Well, this reading was heartbreaking. Turns out I had pretty much completely forgotten everything that happens after the battle. I roughly remembered that all five Pandava brothers survive, but their children and most of the other key figures do not (besides Krishna). I'd forgotten the part where everyone should be safe, but someone on the Kaurava side goes mad, breaks into the Pandava camp, and brutally kills Dhri, the five Pandava sons, and some other important people who are, again, slipping my mind right now.
This section really emphasizes the senselessness and monstrosity of war. The two sides start out with rules for war, but about halfway these get tossed out the window. Atrocity is countered with atrocity in a cycle that will only continue past the conclusion of the battle. At the end, the head honchos finally wake up to the fact that their drama-turned-battle doesn't just affect them; they're all heartbroken -- and so is everyone else around them. The conflict over succession has devastated the lands they would be ruling, which seems pretty counterintuitive to me.

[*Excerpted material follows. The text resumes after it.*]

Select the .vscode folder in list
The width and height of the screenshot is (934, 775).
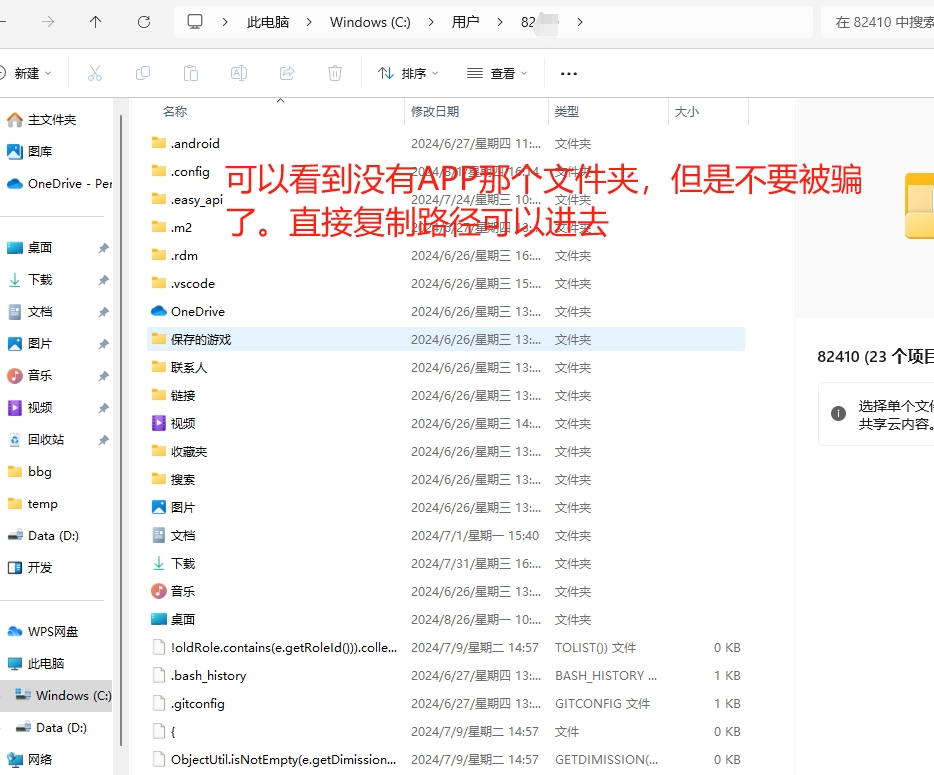[192, 284]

So...if I thought Rama's treatment of Sita in the Ramayana was sad, the Mahabharata is even more depressing by the time the epic concludes. And I'm not even to the end just yet. But kudos to the epic for not just senselessly glorifying its heroes, but for showing the pathos that goes along with their actions and repercussions as well.
Just look at all the little people who are going to die because the couple of big ones can't get along.
image: Arjuna confronts Karna; painting c.1820 (Wikimedia Commons)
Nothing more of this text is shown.